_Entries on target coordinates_
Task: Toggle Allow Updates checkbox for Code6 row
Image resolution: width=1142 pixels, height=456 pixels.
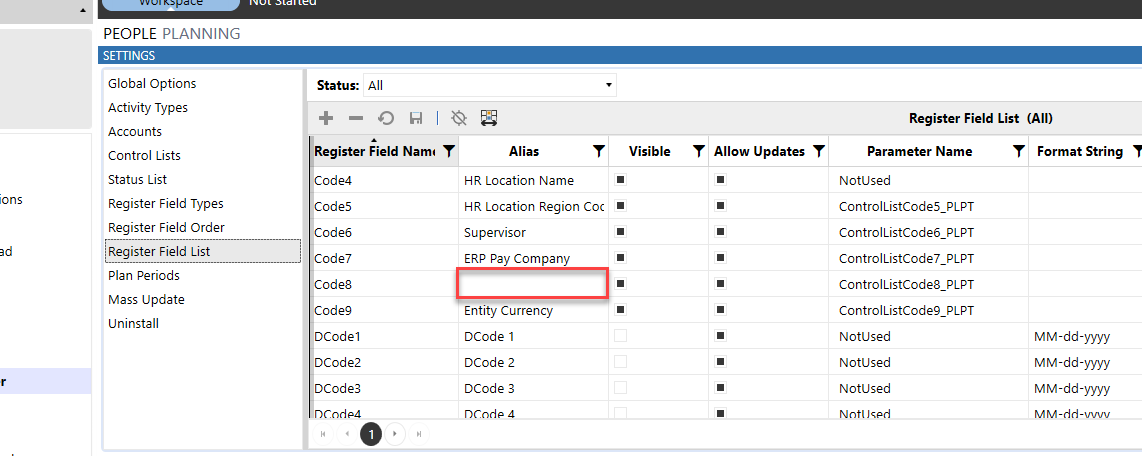Action: point(720,232)
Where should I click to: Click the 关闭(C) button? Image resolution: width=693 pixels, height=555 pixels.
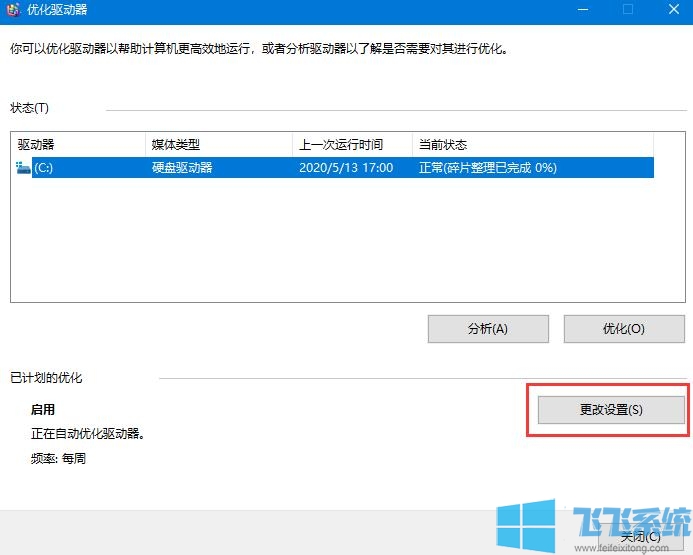point(639,537)
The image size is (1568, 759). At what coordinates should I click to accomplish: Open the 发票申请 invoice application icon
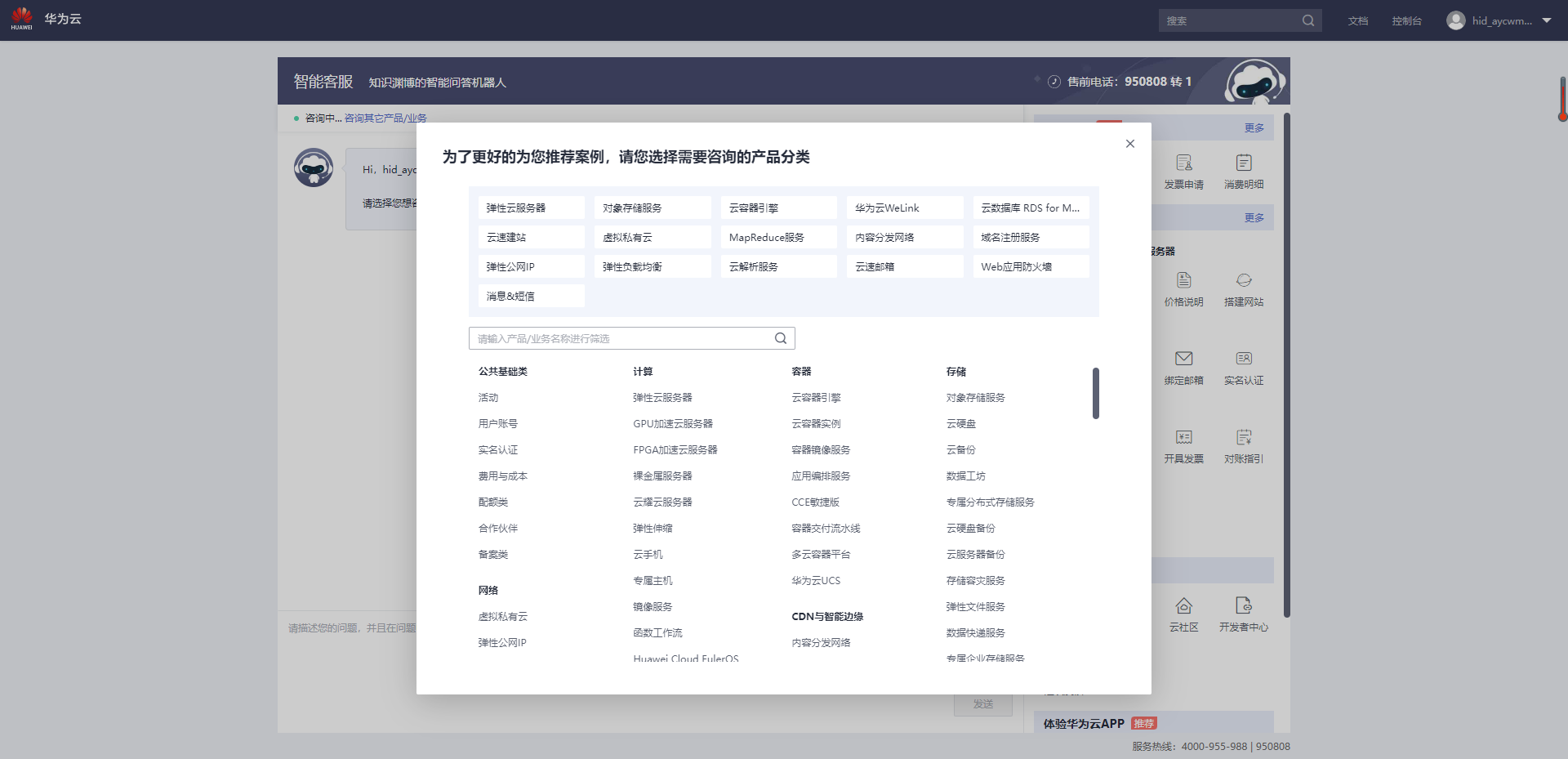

_WHAT IS BEING ASKED_
Reproduce all of the records above, substituting "Screenshot dimensions" for every occurrence of "Image resolution" and leaving everything else unchanged. Omit the pictures.

_COMPLETE ANSWER_
Task: Toggle Allow Updates checkbox for Code6 row
Screenshot dimensions: width=1142 pixels, height=456 pixels.
Action: point(720,232)
Where should I click to: Click the 关闭(C) button? Screenshot dimensions: width=693 pixels, height=555 pixels.
point(639,537)
The image size is (1568, 759). At what coordinates should I click to accomplish: Open the 发票申请 invoice application icon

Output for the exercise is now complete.